Justizministerin Bandion-Ortner über Kritik am Fall Grasser, juristische Sonderbehandlungen, politische Zurufe und die Kronzeugenregelung.
Justizministerin Claudia Bandion-Ortner gönnt sich derzeit eine Pause. Die Familie urlaubt in Kärnten. Doch die Politik holt die frühere Richterin auch am Wörthersee ein. Im ÖSTERREICH-Interview wehrt sich Bandion-Ortner jetzt gegen die Vorwürfe in ihre Richtung. Der gravierendste: Die Justiz würde im Fall Grasser untätig bleiben.
ÖSTERREICH: Ex-Rechnungshof-Präsident Franz Fiedler übt
massive Kritik an der Justiz, vor allem am schleppenden Fall Grasser. Wann
werden Grassers Konten geöffnet, wann wird er einvernommen?
Claudia
Bandion-Ortner: Fiedler war selbst jahrelang Staatsanwalt. Er müsste
wissen, dass man ein Ermittlungsverfahren nicht in der Öffentlichkeit führt.
Meinen Informationen nach soll es bald zu einer Einvernahme Grassers kommen.
Es wird intensiv ermittelt.
ÖSTERREICH: Sie hätten ein Weisungsrecht, das wollen Sie aber
nicht anwenden?
Bandion-Ortner: Ich würde es dann anwenden,
wenn mir berichtet wird, dass eine Bestimmung falsch angewendet wird. Aber
meine Aufgabe ist es nicht, neben dem Staatsanwalt zu sitzen und ihm zu
sagen, wie er zu handeln hat. Und das ist auch gut so, denn die Justiz muss
unabhängig arbeiten können.
ÖSTERREICH: Es werden ja fast täglich neue Vorwürfe gegen
Grasser laut und nichts passiert. Wird da mit zweierlei Maß gemessen?
Bandion-Ortner:
Ich kann versichern, dass bei uns alle gleich behandelt werden. Der
Staatsanwalt hat Gründe, warum er wann eine Einvernahme macht. Er muss dem
Betreffenden etwas vorhalten können. Man kann ja nicht einfach ins Blaue
hinein eine Einvernahme machen. Und Vorverurteilungen sind eines
Rechtsstaates auch nicht würdig. Diese politischen Zurufe ärgern mich sehr.

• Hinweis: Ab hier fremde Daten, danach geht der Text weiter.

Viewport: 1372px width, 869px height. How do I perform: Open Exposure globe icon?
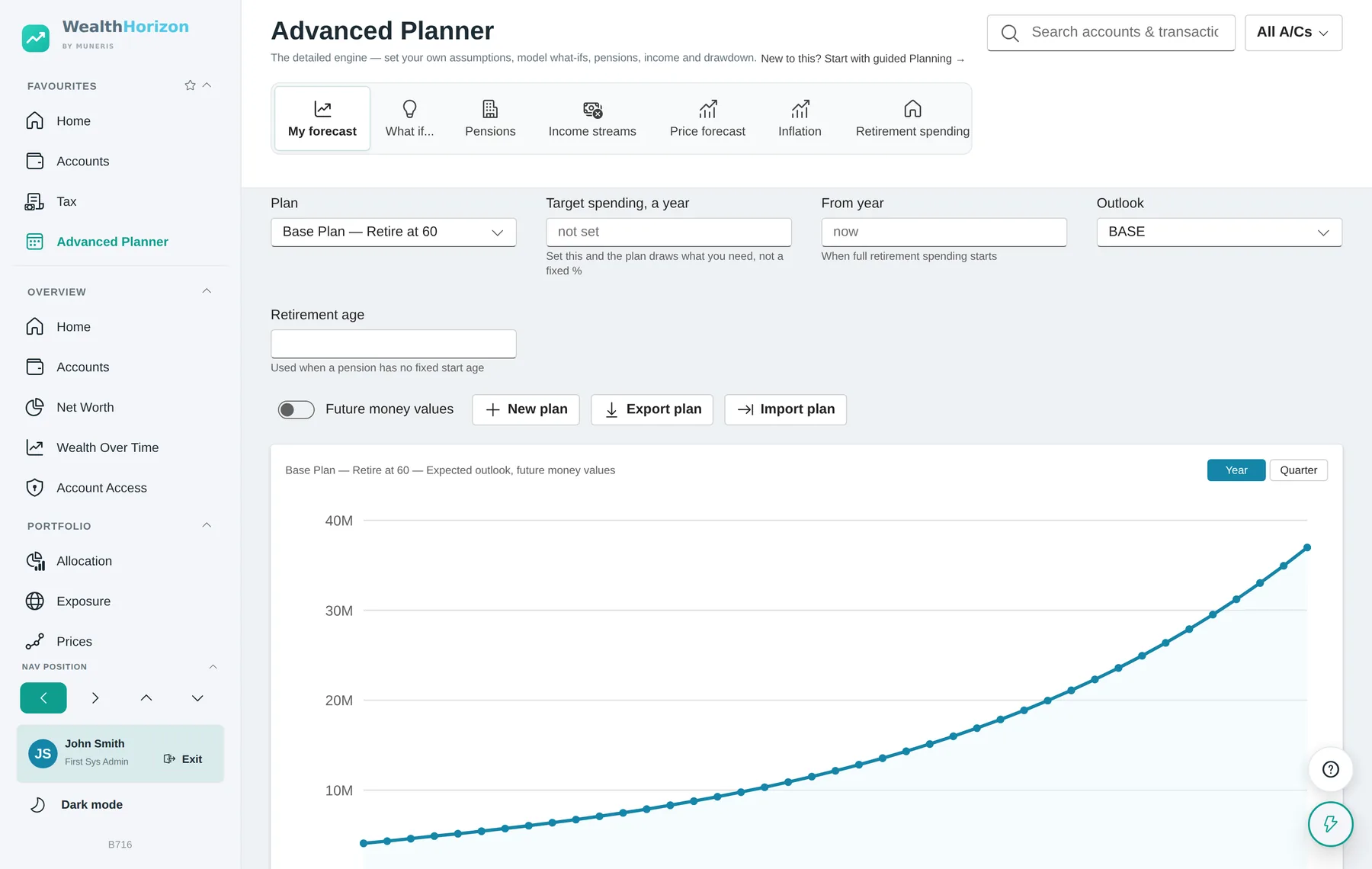[x=34, y=601]
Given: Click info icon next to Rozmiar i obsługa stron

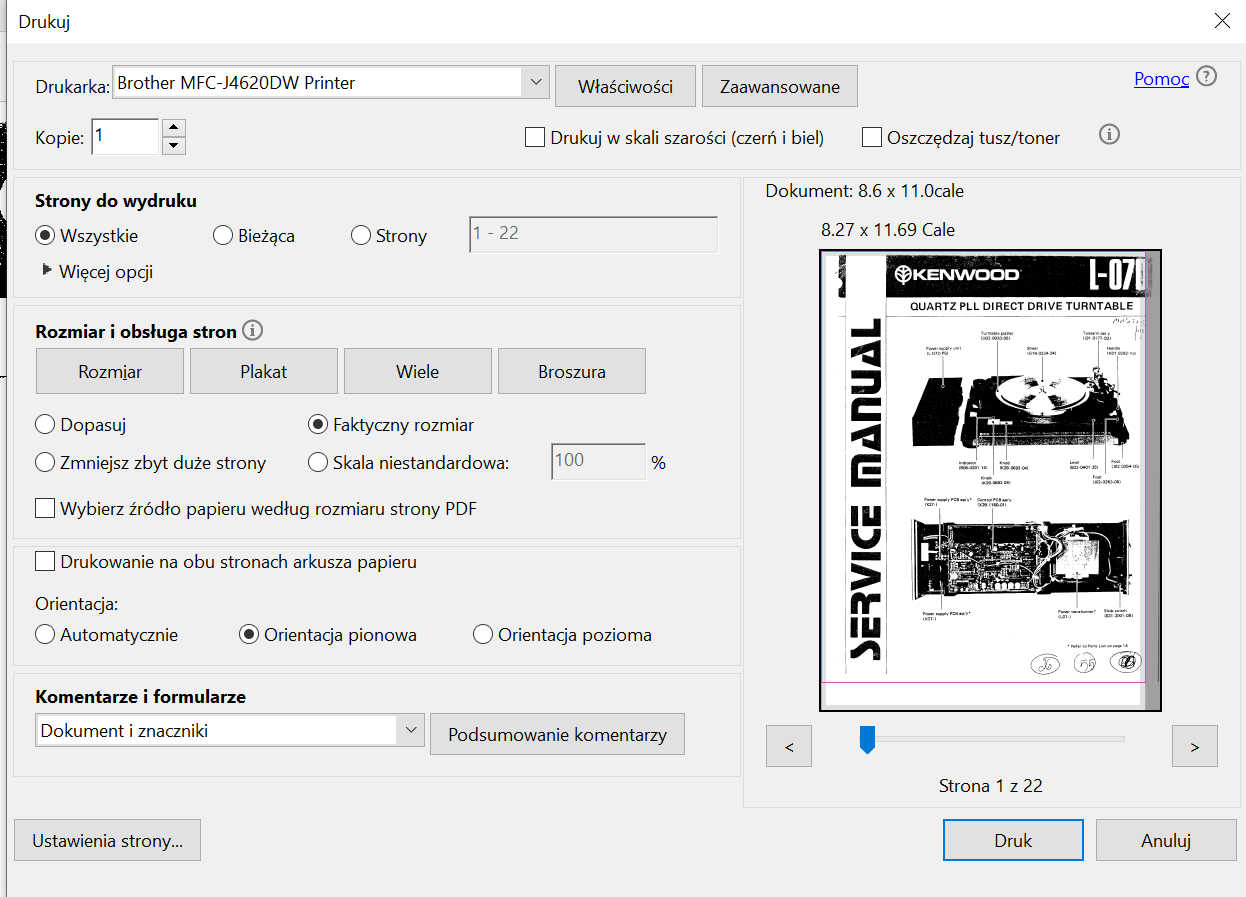Looking at the screenshot, I should pos(253,330).
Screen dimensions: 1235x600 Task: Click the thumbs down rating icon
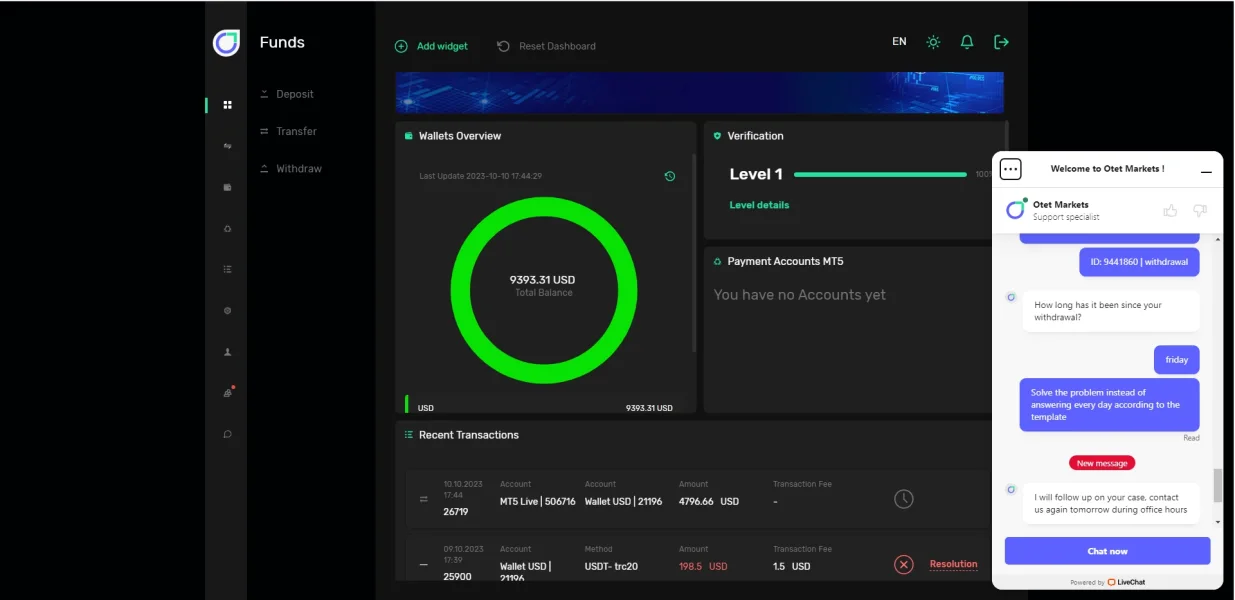(1200, 210)
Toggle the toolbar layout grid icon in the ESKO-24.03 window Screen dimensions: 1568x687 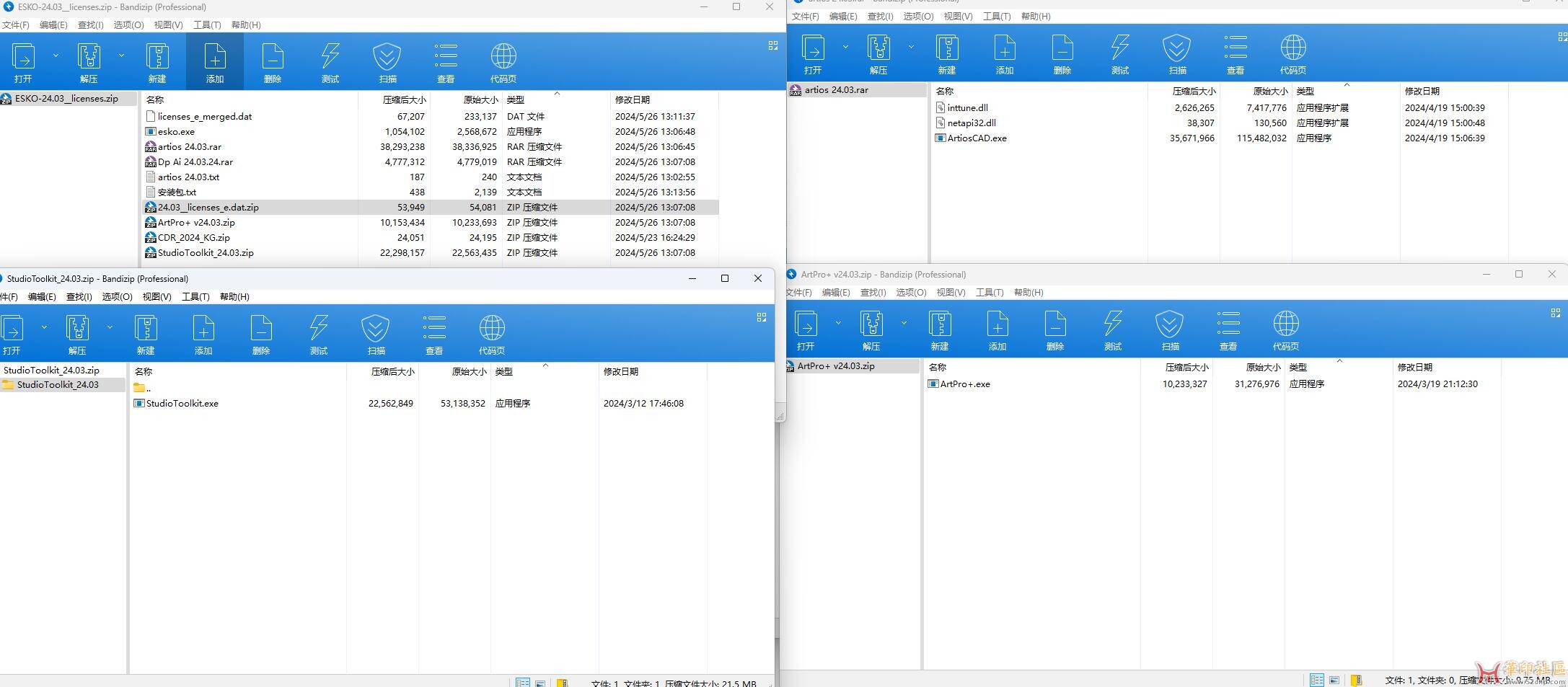[x=772, y=45]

Früher hätte es die in dem Ausmaß nicht gegeben.
ÖSTERREICH: Ein weiterer Vorwurf: notorische Unterbesetzung
der Justiz. An der Buwog-Causa arbeiten nur drei Staatsanwälte.
Bandion-Ortner:
Von wegen „nur“. Das hat es noch nie in der Justizgeschichte gegeben, dass
mehrere Staatsanwälte an einem Fall arbeiten. Es hat generell noch nie so
viele Staatsanwälte gegeben. Wir haben für eine Personalaufstockung gesorgt.
ÖSTERREICH: Die Kritik ist also unbegründet?
Bandion-Ortner:
Natürlich müssen wir weiter aufrüsten, aber das ist ja alles schon auf
Schiene. Es wird im Herbst ein großes Paket geschnürt: 35 neue Staatsanwälte
für die Wirtschaftskompetenzzentren der Justiz und eine Kronzeugenregelung.
ÖSTERREICH: Die Kronzeugenregelung im Herbst ist fix?
Bandion-Ortner:
Sie wird kommen. Nur über die konkrete Ausgestaltung gibt es noch
Diskussionen.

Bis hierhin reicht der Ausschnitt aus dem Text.